Bill Tweit, the WDFW's representative to the Compact, said that the states must assure that the ESA-driven impact limits are not breached to ensure that fisheries can be planned in future years. The Compact sets commercial fishing seasons on the mainstem Columbia River.
"We're very concerned that an overage this year would make it difficult to make this a long-term fishery," Tweit said
Steve King, the ODFW's Compact representative, likewise endorsed the 10-hour fishery.
"I really want to stay with the one-tide fishery," King said. The fishermen had suggested a 16-hour fishery that would have included two low tides when the nets do their best work. Tweit and King feared the extra time would result in harvest in excess of the impact limits.
"I don't have a while bunch of data in front of me to tell me what would happen" during that second low tide, Frazier said. But he offered a ballpark guess of an additional 500 to 1,000 fish being handled -- more than enough to shoot past the impact limits.
A test fishery conducted Monday with the help 11 volunteer fishing boats indicated that the stock composition ratio had improved to include only 42 percent upriver spring chinook.
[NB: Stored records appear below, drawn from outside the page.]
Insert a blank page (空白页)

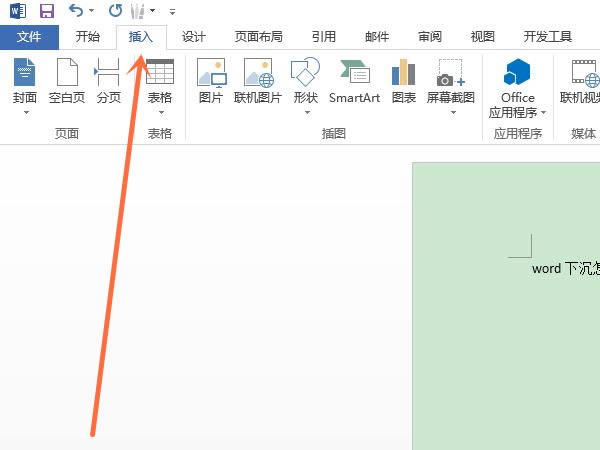[67, 80]
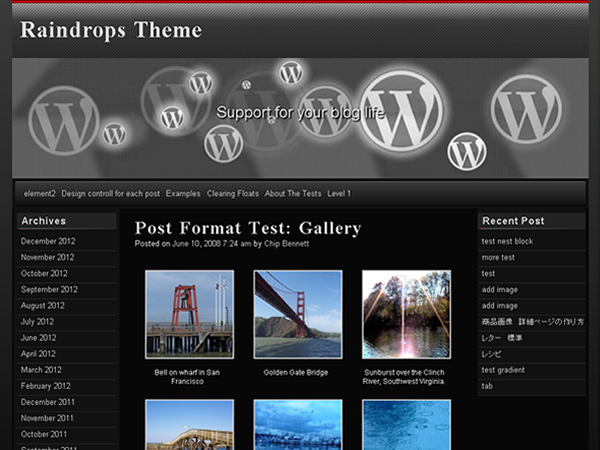Image resolution: width=600 pixels, height=450 pixels.
Task: Click About The Tests in navigation
Action: 293,194
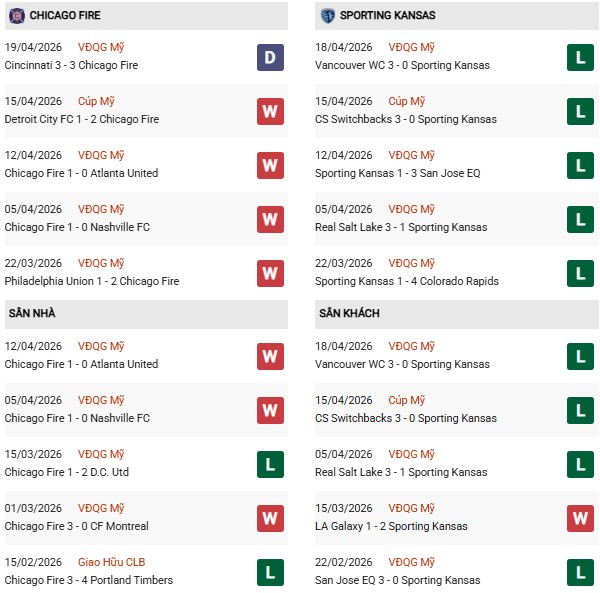
Task: Click the Sporting Kansas team logo
Action: [327, 16]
The ratio of marked chinook to unmarked steelhead was more than doubled from the previous week to 5.6 to 1, meaning impacts to listed steelhead should be lessened. State agency staff estimated that the cumulative wild winter steelhead after today's fishery would be as much a 0.592 percent, about 37 percent of the impact limit.
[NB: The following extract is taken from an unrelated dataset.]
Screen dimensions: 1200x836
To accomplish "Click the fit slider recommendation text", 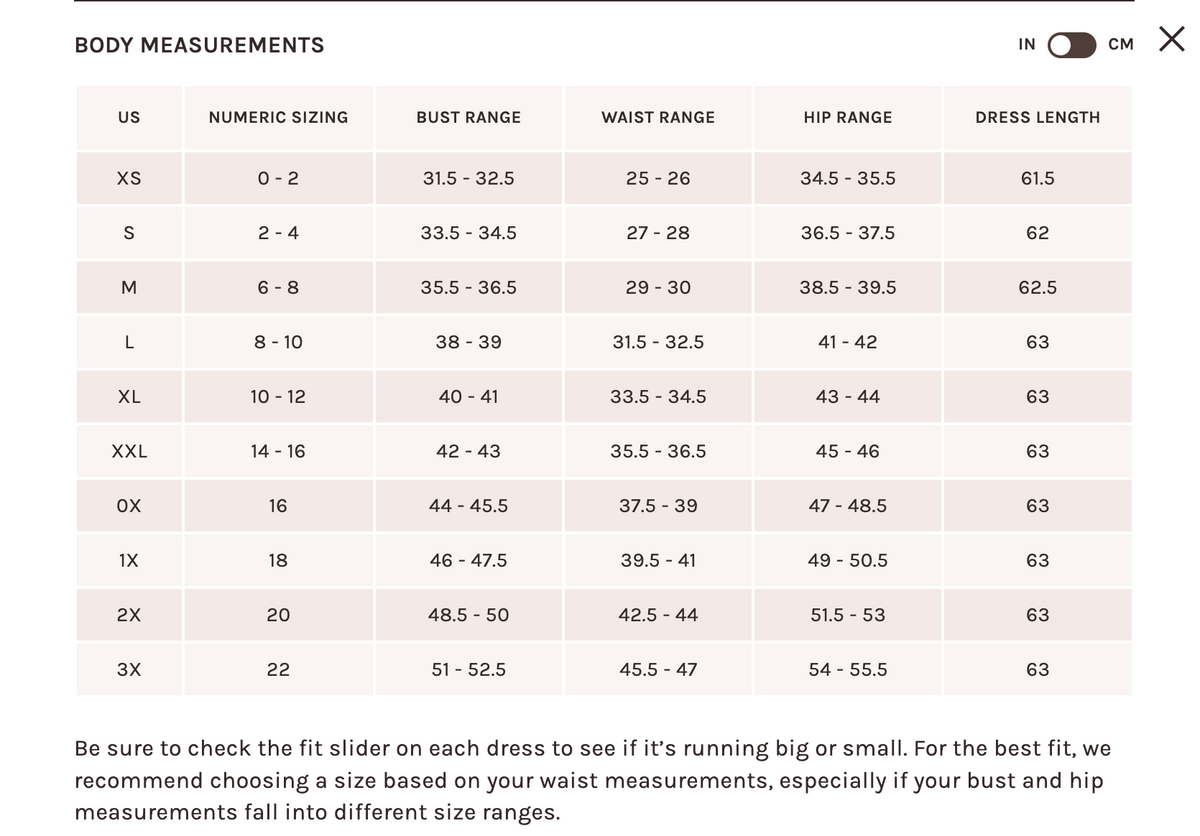I will (x=593, y=780).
More fish seem to be in the river as well with the catch rate jumping from 1.7 fish per drift on March 10 to 3.7 fish per drift on March 17. The catches per drift during the Feb. 17 and 19 fisheries were .4 and .5 fish.
Sport fishers may face similar worries about a premature end to their fishing. After a slow February during which 9,600 angler trips were made and only 432 fish were caught (223 of those were released), fishing has improved. Anglers made 22,500 trips to the river from March 1-17, keeping 1,747 chinook during that time and releasing 884. Because the catches were 100 percent upriver fish in the early going and 90 percent upriver fish in March, sport impacts have already risen to 17 percent of their allowable total. The best fishing has been in the area just below Bonneville Dam, which assures a high upriver chinook encounter rate.
"The impact rates are trending way ahead of last year," Frazier told the compact. Again, the unusual stock composition has thrown the trends off with upriver fish arriving early.
Both Tweit and King both stressed that the sport fishery, which normally doesn't really build steam until spring break in late March and early April, must be monitored closely. If need be, rules changes may be necessary to slow the sport harvest.